INT: But you were able to buy quite a few things: you did some catalogue shopping, didn't you?

TERRY: I did. The only catalogue shopping I did was with Sears and Roebucks, because I had an account with them, when we were in Chicago. And so then we moved out here, they had a, they had a store in a catalogue area, so I got the catalogue, and I done most of that. I also J C Penny's out of catalogue area - we used to do it from them, because for the simple reason it was cheaper, and they would, we could go down and get it, and we very seldom we ever have to change, bring it back for, because the size wasn't right or anything. But then later on they started on getting stores in, like the best in all their different stores, where the prices were quite cheap; you could buy by catalogue, or you can go there and buy direct, whichever, you know.

INT: What sort of things were you able to buy during this time? Did you get a TV, a fridge?

TERRY: No well, no we had, we had a refrigerator, we had it shipped out, we had a refrigerator in Chicago which was old, and it had a little tiny freezer up the top, but that was about it. And then we shipped out our furniture, what we had, and so we had that for a couple of years, then we turned around and bought, little by little, as we could afford it - we didn't have no carpet or anything, so we had to save, we had wood, so we had to save our money; and then we got so much for a down payment, and we'd go out and buy our, we had a carpet put in, and we'd pay so much per month. Everything , when we got our paycheck, everything was like this goes for that this week, this goes for that, you know, like normal. I, it's still the same with everybody today, with most of the children they probably do the same thing, you know.

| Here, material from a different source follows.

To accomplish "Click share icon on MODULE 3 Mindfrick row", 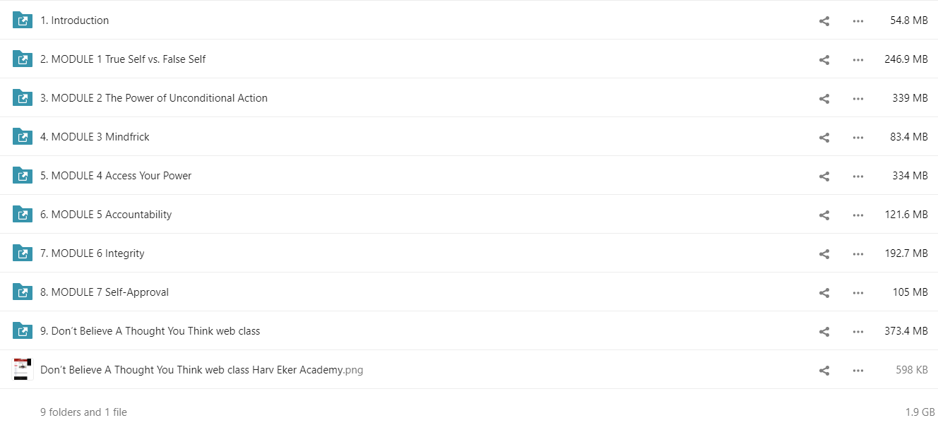I will coord(824,137).
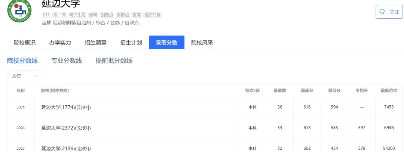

INT: Were malls being built at this time? Did you get strip shopping etc.

TERRY: Malls, you mean? Shopping malls? Oh yes, we had, we had a shopping mall not too far from us, that the kids used to love to walk down there, and that was their entertainment - they'd walk and walk through, you know, and they had an ice-cream place, and I would give them maybe 20 cents, and they'd go there and get themselves an ice-cream bar, or a cone for 10 cents, you know. And yes, there were malls, they were starting to build them, a Sears, Sears, they called it the Sears Mall. And then now they've got a lot of malls all over, and they have, now there are a lot of places where you can go and buy wholesale, you know. So it's, little's changed, you know.

INT: Can you tell me a little bit about being a Catholic, and the work you were doing with Hughes.

TERRY: Well when I worked at Hughes, we didn't have anything, a religious thing, but we did have a club that was called the Charm Club; and a lot of the ladies joined it, it was in the evening, and when we met once a month, and we used to volunteer then and go, we used to go to the veteran's hospital - and we used to get, we would all buy one little thing like a razor blade at that time, or a small radio or something, or anything - and then we'd go to the to the hospital and we would play, we would play bingo with them; and then we used to make somebody, we'd have about ten/twelve, and we'd always let them win something, you know. And then we also went to the, there was a place where they had your children that were what they called, they weren't, mentally - and we'd go there too, and we'd also play games with them, and leave gifts. And then we would also, if somebody was sick from our club, we would go in the evening time, from that club we'd go and volunteer to stay with them, and go wash their clothes, or help clean the house - and that's what the club was worked. But then, but the Catholics - being Catholics I belonged to the OS Society, and I still belong to the OS Society, over here in St Pious in B..... Park; and what they do, they do the same thing. They, we meet once a month, and if there's anybody who's ill, that needs help, they volunteer - we all, always bring food, canned stuff for, anything that's not perishable, and we bring it there; and then what they do is they turn round and buy boxes, and they donate that to the people that have a very low income in our church, or if somebody is by themselves - that's what we do with the church of St Pious.